Evaluate the Goodness-of-Fit (GoF) for binned or unbinned data.
Test package

This GoF suite comprises the possibility to calculate different 1D / nD, binned / two-sample (unbinned) GoF measures and the corresponding p-value. A list of implemented measures is given below.

Implemented GoF measures

GoF measure Class data input reference input dim
Kolmogorov-Smirnov KSTestGOF sample binned 1D
Two-Sample Kolmogorov-Smirnov KSTestTwoSampleGOF sample sample 1D
Two-Sample Anderson-Darling ADTestTwoSampleGOF sample sample 1D
Poisson Chi2 BinnedPoissonChi2GOF binned / sample binned nD
Chi2 BinnedChi2GOF binned / sample binned nD
Point-to-point PointToPointGOF sample sample nD

Installation and Set-Up

Clone the repository:

git clone https://github.com/XENONnT/GOFevaluation
cd GOFevaluation

Install the requirements in your environment:

pip install -r requirements.txt

Then install the package:

python setup.py install --user

You are now good to go!

Usage

Individual GoF Measures

Depending on your data and reference input you can initialise a gof_object in one of the following ways:

import GOFevaluation as ge

# Data Sample + Binned PDF
gof_object = ge.BinnedPoissonChi2GOF(data_sample, pdf, bin_edges, nevents_expected)

# Binned Data + Binned PDF
gof_object = ge.BinnedPoissonChi2GOF.from_binned(binned_data, binned_reference)

# Data Sample + Reference Sample
gof_object = ge.PointToPointGOF(data_sample, reference_sample)

With any gof_object you can calculate the GoF and the corresponding p-value as follows:

gof = gof_object.get_gof()
p_value = gof_object.get_pvalue()

Multiple GoF Measures at once

You can compute GoF and p-values for multiple measures at once with the GOFTest class.

Example:

import GOFevaluation as ge
import scipy.stats as sps

# random_state makes sure the gof values are reproducible.
# For the p-values, a slight variation is expected due to
# the random re-sampling method that is used.
data_sample = sps.uniform.rvs(size=100, random_state=200)
reference_sample = sps.uniform.rvs(size=300, random_state=201)

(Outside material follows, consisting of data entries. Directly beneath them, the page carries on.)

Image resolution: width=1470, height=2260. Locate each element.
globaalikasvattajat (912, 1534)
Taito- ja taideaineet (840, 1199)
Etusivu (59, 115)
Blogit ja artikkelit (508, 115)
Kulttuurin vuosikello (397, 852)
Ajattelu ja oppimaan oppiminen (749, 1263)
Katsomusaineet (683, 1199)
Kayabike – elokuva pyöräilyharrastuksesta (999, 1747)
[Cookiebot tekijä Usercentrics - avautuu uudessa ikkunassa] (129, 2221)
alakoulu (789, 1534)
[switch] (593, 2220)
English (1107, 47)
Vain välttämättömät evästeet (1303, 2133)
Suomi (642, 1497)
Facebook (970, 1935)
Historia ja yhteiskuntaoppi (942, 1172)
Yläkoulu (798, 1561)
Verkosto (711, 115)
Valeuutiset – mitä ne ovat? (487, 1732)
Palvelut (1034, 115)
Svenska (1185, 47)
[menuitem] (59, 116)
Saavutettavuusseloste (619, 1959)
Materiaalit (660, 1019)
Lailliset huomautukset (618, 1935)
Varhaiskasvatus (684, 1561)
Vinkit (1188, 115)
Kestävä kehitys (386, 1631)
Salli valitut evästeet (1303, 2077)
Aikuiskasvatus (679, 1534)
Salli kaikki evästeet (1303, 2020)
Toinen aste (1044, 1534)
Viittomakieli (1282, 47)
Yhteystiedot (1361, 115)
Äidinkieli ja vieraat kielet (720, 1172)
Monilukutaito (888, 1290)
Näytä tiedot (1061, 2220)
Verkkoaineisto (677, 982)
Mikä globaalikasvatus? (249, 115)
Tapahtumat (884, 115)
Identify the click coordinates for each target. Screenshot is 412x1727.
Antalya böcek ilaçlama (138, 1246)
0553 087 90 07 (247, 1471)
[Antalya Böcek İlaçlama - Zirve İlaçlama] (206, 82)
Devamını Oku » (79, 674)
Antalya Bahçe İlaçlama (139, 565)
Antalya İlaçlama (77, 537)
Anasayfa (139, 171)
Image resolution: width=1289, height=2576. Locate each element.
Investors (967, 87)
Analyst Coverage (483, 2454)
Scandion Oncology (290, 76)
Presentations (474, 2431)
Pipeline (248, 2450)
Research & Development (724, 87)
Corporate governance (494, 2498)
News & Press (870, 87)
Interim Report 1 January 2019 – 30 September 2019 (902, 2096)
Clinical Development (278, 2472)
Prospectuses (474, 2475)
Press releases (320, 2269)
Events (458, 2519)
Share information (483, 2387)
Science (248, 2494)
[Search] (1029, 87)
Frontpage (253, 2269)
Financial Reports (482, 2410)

# Initialise all two-sample GoF measures:
gof_object = ge.GOFTest(data_sample=data_sample, 
                        reference_sample=reference_sample,
                        gof_list=['ADTestTwoSampleGOF', 
                                  'KSTestTwoSampleGOF', 
                                  'PointToPointGOF'])
# Calculate GoFs and p-values:
d_min = 0.01
gof_object.get_gofs(d_min=d_min)
# OUTPUT:
# OrderedDict([('ADTestTwoSampleGOF', 1.6301454042304904),
#              ('KSTestTwoSampleGOF', 0.14),
#              ('PointToPointGOF', 0.00048491049630050576)])

gof_object.get_pvalues(d_min=d_min)
# OUTPUT:
# OrderedDict([('ADTestTwoSampleGOF', 0.08699999999999997),
#              ('KSTestTwoSampleGOF', 0.10699999999999998),
#              ('PointToPointGOF', 0.14300000000000002)])

# Re-calculate p-value only for one measure:
gof_object.get_pvalues(d_min=.3, gof_list=['PointToPointGOF'])
# OUTPUT:
# OrderedDict([('ADTestTwoSampleGOF', 0.08699999999999997),
#              ('KSTestTwoSampleGOF', 0.10699999999999998),
#              ('PointToPointGOF', 0.03400000000000003)])

print(gof_object)
# OUTPUT:
# GOFevaluation.gof_test
# GoF measures: ADTestTwoSampleGOF, KSTestTwoSampleGOF, PointToPointGOF
# gofs = 1.6301454042304904, 0.14, 0.00048491049630050576
# p-values = 0.08699999999999997, 0.10699999999999998, 0.03400000000000003

Contributing

Pull requests are welcome. For major changes, please open an issue first to discuss what you would like to change.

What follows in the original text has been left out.